By optimising a roughing process when recessing 42CrMo4 steel (1.7225) hardened to 1000 N/mm2, German subcontractor Jörg Bamann CNC Dreh- und Frästeile in Geretsried has been able to save just under 100 minutes per component thanks to the use of DAH high-feed milling cutters manufactured by Paul Horn GmbH.

The subcontractor’s second-generation managing director Jörg Bamann has been using tools from this manufacturer in his production facility for 20 years, but it was only 10 years ago that the DAH high-feed face-milling system was launched. Due to low vibration tendency, the tools can reliably absorb high loads at the usual feed per tooth of fz = 1 mm, at cutting depths of up to 1.2 mm.

The large radius on the main cutting edge of the indexable inserts results in a soft cut, ensuring even distribution of the cutting forces and consequently extending tool life. On the inside, a smaller cutting edge radius makes for quick and easy ramping, while the wedge angle gives excellent cutter stability, reports the company.

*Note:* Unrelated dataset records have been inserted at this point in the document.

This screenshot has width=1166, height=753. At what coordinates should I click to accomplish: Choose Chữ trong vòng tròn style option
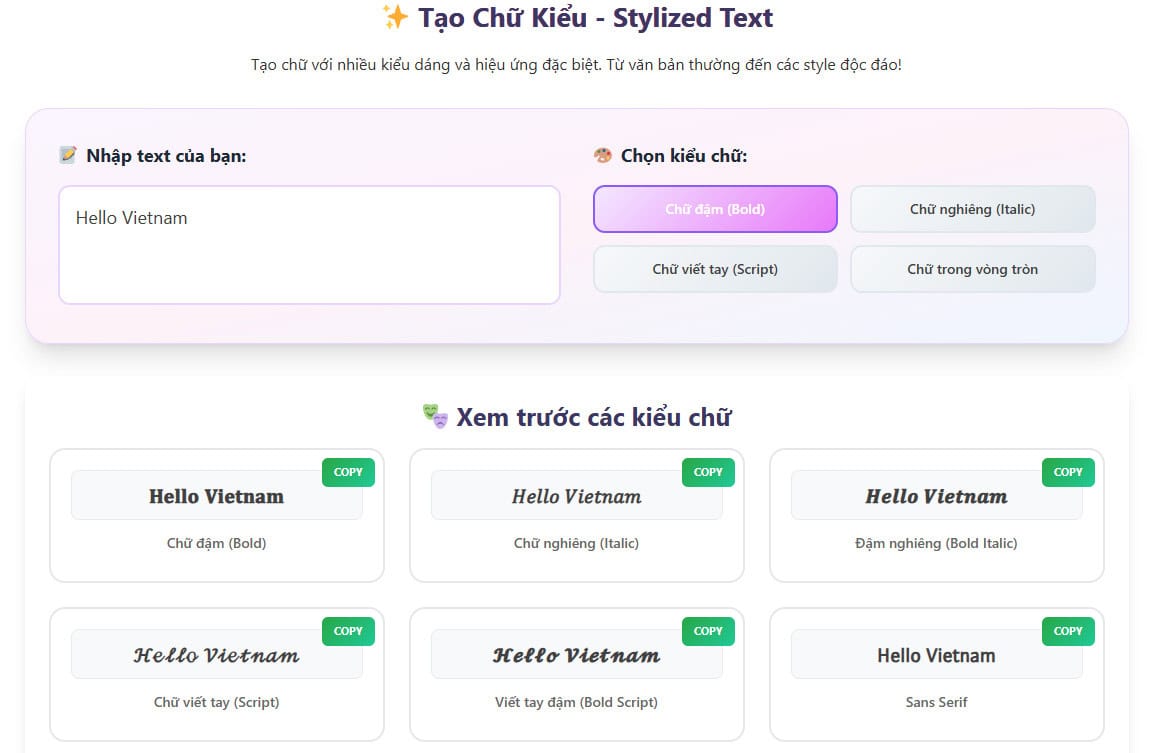pyautogui.click(x=972, y=269)
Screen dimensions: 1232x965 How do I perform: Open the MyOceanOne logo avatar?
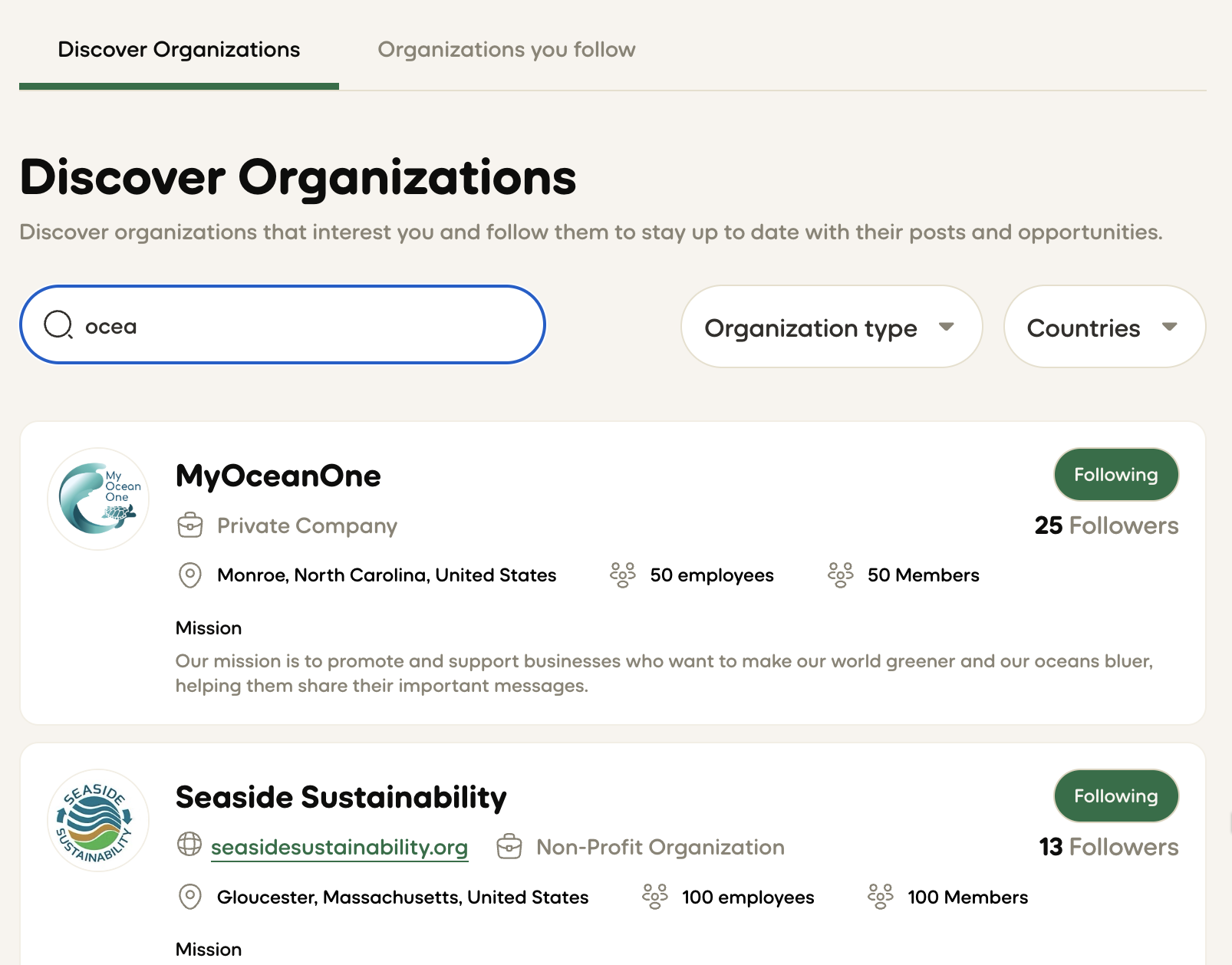coord(97,499)
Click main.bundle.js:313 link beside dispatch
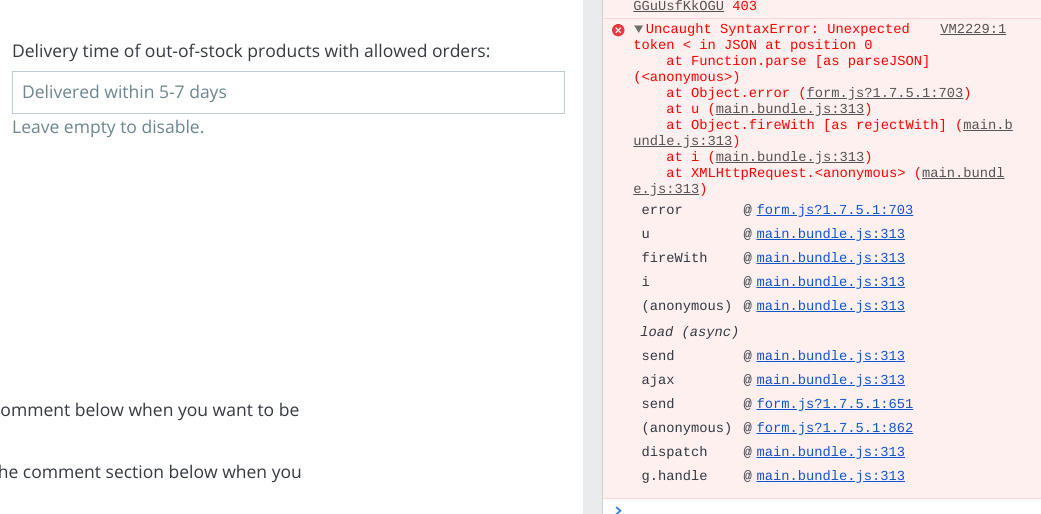Image resolution: width=1041 pixels, height=514 pixels. click(x=831, y=452)
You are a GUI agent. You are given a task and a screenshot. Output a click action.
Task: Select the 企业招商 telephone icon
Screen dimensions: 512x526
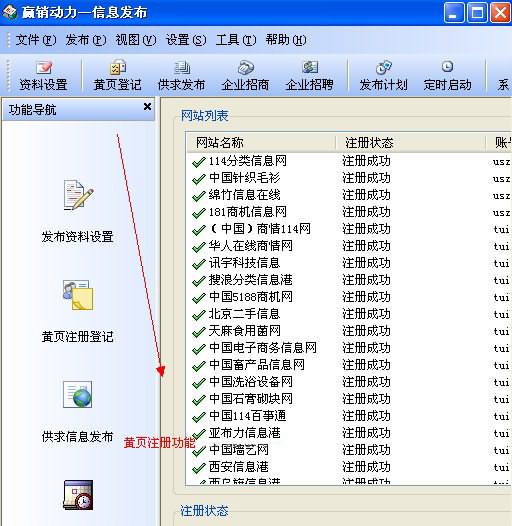(246, 67)
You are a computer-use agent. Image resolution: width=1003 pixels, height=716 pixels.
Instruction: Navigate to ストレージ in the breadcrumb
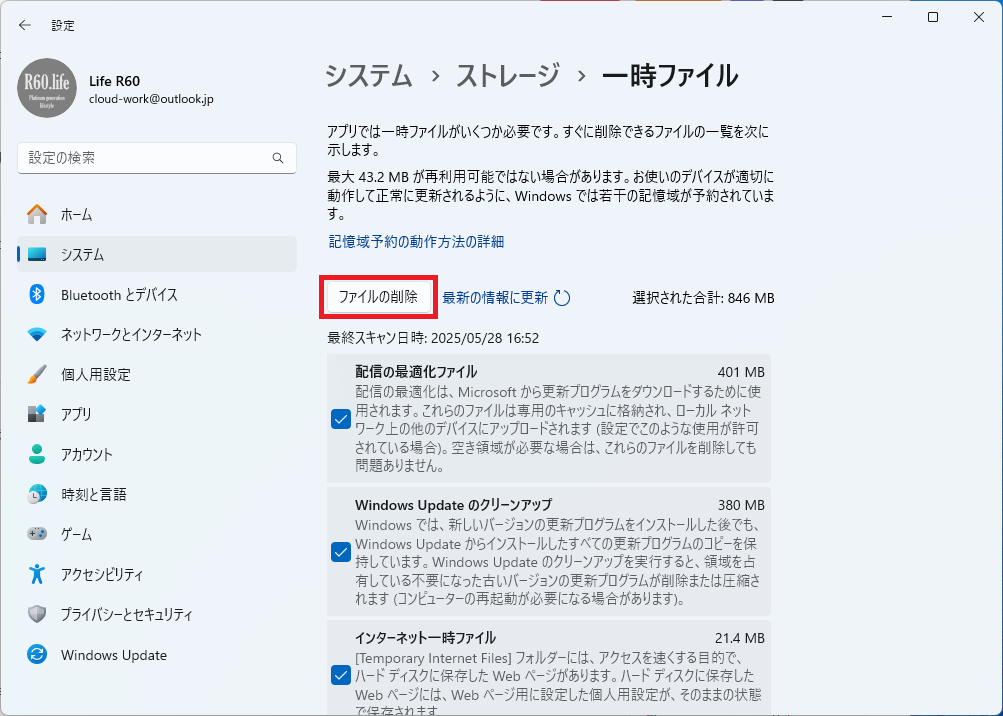508,76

It was a conversation with a Horn application engineer at EMO 2019 that led Bamann to swap from a toroidal milling cutter to Horn’s DAH high-feed system when machining a core part of a hydraulic rotator for excavator attachments.

With the former tool, which had five indexable inserts, it took over 100 minutes to rough the recess in the rotator parts, and it was able to machine 30 before the inserts needed indexing. In contrast, the time for machining the recess with the Horn DAH system is now just seven minutes per component – more than 14 times quicker than before – and the life of the triple-edged indexable inserts has increased three-fold to 90 components per edge.